TASK PROMPT: Could you copy every one of the records below word for word, leaving out the pictures?

════════════════════

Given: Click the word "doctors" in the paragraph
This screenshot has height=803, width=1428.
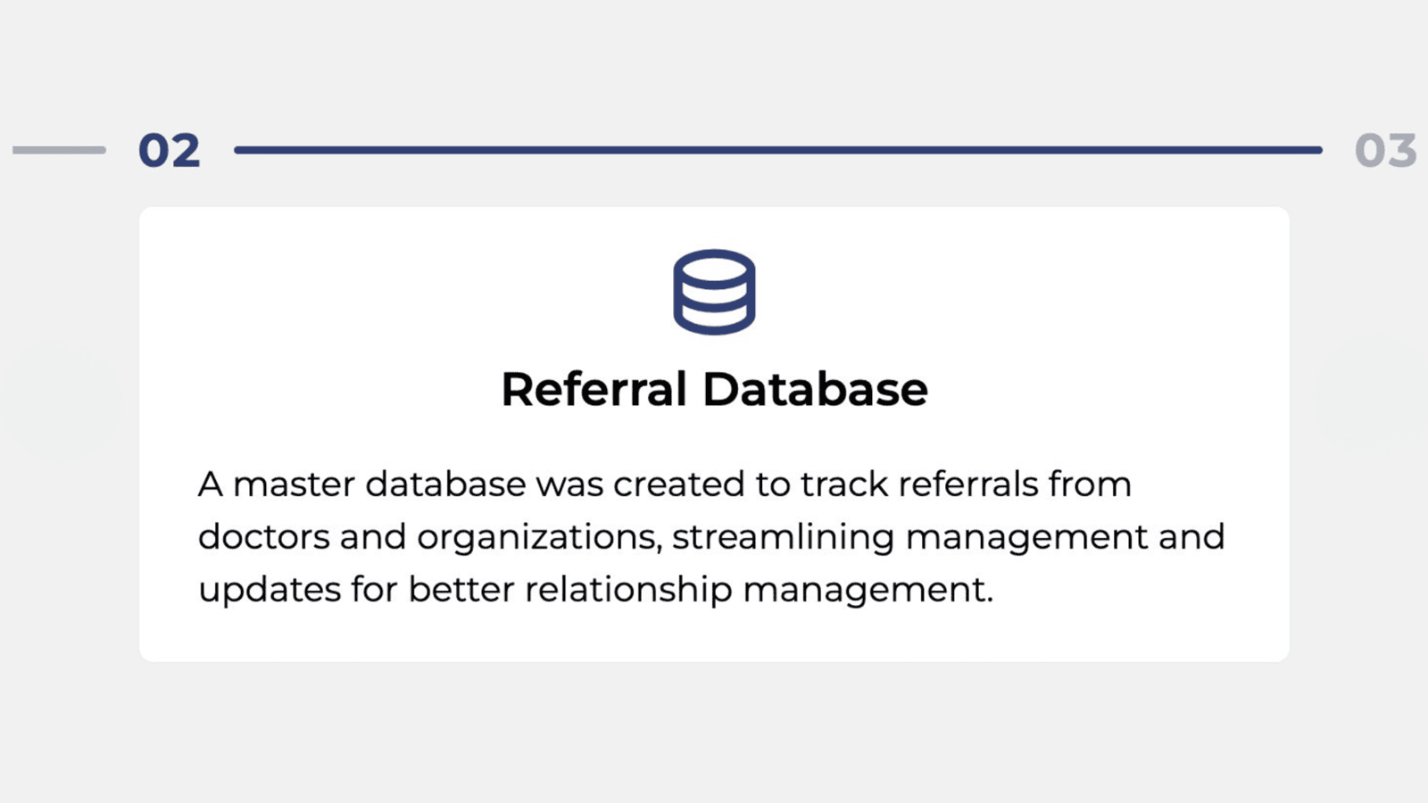Looking at the screenshot, I should tap(263, 537).
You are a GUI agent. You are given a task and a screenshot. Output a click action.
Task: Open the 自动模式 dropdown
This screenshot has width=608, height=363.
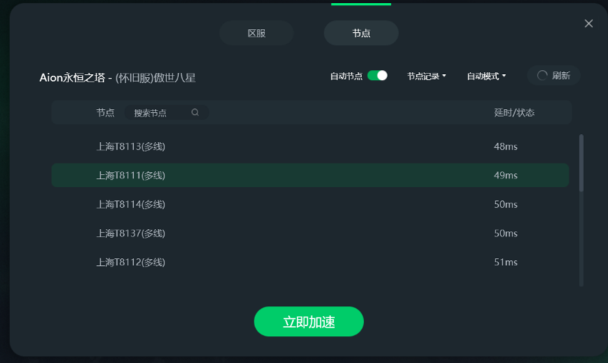pos(486,76)
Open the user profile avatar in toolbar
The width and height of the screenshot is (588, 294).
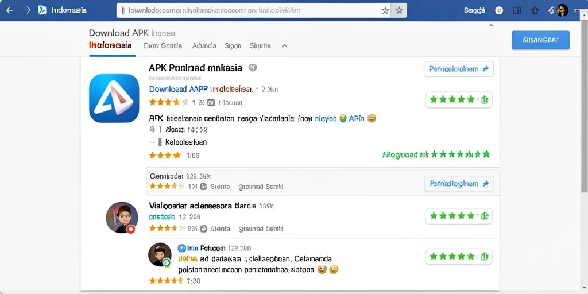562,10
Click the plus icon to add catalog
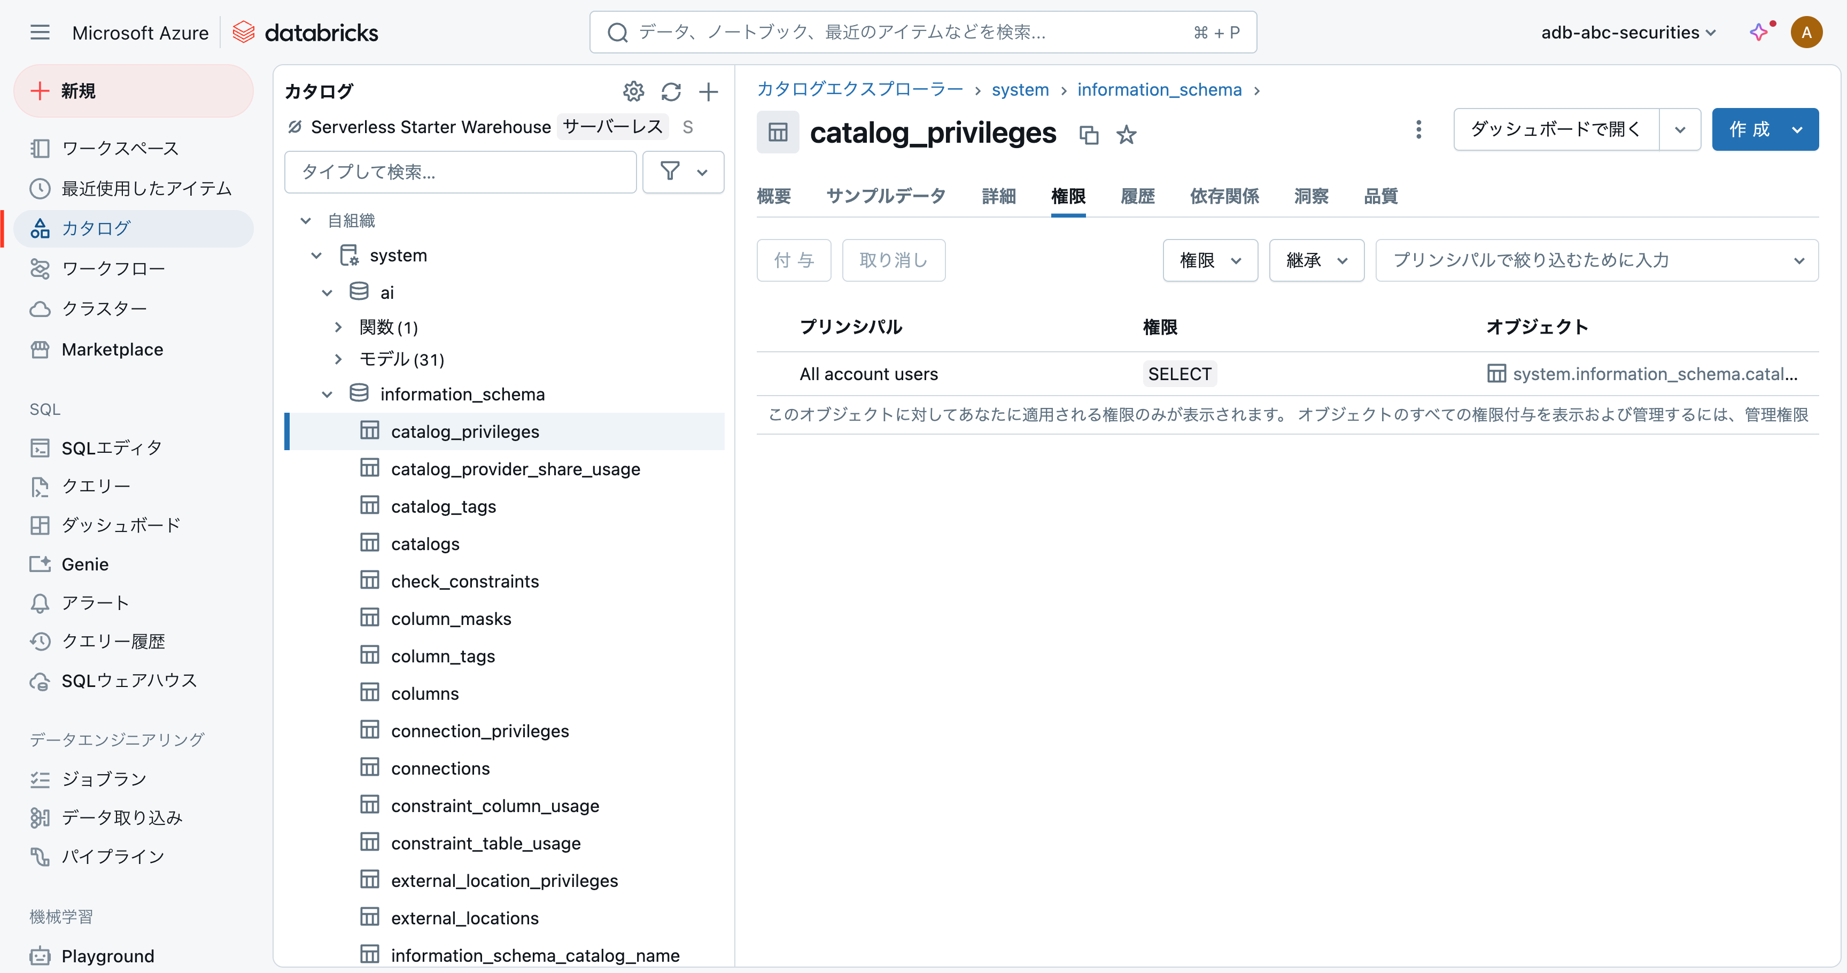The width and height of the screenshot is (1847, 973). click(x=708, y=91)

════════════════════

ANSWER TO THIS TASK:
Given: Click the word "doctors" in the paragraph
This screenshot has height=803, width=1428.
Looking at the screenshot, I should tap(263, 537).
You are a GUI agent. You are given a task and a screenshot. Output a click action.
Task: Open the 自动模式 dropdown
This screenshot has width=608, height=363.
pos(486,76)
Open the user profile avatar in toolbar
The width and height of the screenshot is (588, 294).
562,10
Click the plus icon to add catalog
The width and height of the screenshot is (1847, 973). click(x=708, y=91)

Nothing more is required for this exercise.